Both parties had hoped to reach a settlement, but the insurance company made “an insufficient offer,” according to Wathen, who said before negotiations collapsed that he was looking for “something in the six-figure range.”
Sean Dundon, the environmental-impact insurance adjuster representing the trucking company, expected it to be “less than $100,000.”
The DEP already has taken several aerial photos of the damage to the marsh grasses near the site of the incident in which a fuel tanker truck overturned on Broadway, spilling 6,000 gallons of jet fuel into the street and culverts leading to the Fore River. The accident occurred right in front of the fire and police station.
In the next two weeks, scientists will be collecting samples from the shellfish and sediment in the area and analyzing them to determine how much fuel remains in the environment and what the spill’s lasting effects will be.
“This is a process. There are a lot of things we’re going to do,” Wathen said. “All of the costs will start going on the tab.”

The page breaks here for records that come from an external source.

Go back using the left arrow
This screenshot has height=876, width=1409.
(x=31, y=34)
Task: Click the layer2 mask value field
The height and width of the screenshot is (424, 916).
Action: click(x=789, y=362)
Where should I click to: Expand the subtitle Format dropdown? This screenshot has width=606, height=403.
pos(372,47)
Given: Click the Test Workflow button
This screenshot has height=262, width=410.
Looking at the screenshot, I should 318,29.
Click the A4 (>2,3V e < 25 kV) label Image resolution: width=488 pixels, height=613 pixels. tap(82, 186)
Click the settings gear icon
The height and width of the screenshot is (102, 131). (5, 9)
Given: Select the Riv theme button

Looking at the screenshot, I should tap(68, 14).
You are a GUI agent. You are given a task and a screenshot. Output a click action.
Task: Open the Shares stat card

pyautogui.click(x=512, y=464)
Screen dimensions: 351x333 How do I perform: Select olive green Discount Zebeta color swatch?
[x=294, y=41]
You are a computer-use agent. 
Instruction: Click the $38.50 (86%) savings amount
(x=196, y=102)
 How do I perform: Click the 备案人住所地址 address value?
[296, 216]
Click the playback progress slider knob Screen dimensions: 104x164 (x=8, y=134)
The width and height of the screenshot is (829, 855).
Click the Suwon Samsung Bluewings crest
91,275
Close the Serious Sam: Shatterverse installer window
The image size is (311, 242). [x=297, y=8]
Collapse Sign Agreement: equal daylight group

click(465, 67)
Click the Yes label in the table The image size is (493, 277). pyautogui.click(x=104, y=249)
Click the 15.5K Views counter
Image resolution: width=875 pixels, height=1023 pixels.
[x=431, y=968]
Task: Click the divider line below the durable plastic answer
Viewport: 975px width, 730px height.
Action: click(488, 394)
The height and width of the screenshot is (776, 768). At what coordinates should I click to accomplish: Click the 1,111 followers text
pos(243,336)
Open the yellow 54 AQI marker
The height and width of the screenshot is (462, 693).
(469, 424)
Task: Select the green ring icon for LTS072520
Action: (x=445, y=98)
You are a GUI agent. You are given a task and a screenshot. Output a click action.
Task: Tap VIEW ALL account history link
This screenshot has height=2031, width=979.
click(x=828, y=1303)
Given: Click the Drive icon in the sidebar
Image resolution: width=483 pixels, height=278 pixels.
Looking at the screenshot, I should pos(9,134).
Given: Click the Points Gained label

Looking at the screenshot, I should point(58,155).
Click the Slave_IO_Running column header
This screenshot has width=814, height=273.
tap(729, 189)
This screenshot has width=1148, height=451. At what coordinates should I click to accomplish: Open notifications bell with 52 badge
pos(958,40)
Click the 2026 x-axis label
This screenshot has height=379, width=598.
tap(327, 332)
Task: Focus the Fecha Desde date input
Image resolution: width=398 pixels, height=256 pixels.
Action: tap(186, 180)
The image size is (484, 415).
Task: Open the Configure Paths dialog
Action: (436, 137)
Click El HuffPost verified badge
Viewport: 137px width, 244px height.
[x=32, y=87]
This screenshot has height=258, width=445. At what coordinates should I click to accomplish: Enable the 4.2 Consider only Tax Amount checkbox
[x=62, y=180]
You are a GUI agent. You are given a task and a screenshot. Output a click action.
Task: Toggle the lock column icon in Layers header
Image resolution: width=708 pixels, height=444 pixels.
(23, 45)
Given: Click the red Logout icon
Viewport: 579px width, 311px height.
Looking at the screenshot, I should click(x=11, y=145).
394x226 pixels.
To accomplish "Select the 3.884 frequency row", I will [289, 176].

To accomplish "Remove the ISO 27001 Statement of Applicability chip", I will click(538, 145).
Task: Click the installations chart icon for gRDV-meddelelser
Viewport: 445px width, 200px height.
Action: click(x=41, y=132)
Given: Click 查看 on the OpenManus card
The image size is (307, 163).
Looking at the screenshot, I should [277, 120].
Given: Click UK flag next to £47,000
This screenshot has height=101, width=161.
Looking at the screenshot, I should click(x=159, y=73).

He said the bill, which would include staff time and lab fees as well as compensation for the environmental damage, could be as much as $500,000.
Dundon said his understanding from the DEP was that the April 7 spill was “much smaller” than the Julie N spill in 1996, which released 180,000 gallons of crude oil into Portland Harbor when a tanker hit the Casco Bay Bridge. The cleanup cost $50 million, and the DEP fine, $1 million, was finally agreed upon in 2000.
The driver of the truck in the April 7 accident, Michael McCarthy, 43, of Berwick, was given a summons for imprudent speed, a charge carrying a $98 fine.
“There is some (lasting) damage,” Wathen said. It is limited to the cove to which the spill was contained and can be seen in growth differences between marsh grasses in the area and uncontaminated places nearby.
“We’re concerned about shellfish in the mud” as well, Wathen said.
He said the study is worthwhile not only for this case, but also because jet fuel spills are relatively rare. Gathering more information about the impact of jet fuel on the environment could help people dealing with future spills, here or elsewhere.
Jet fuel is far more volatile than crude oil, which can stick on wildlife or other surfaces for months. Much of the fuel evaporated during the days after the spill, and about 40 percent of it was collected during the post-accident cleanup.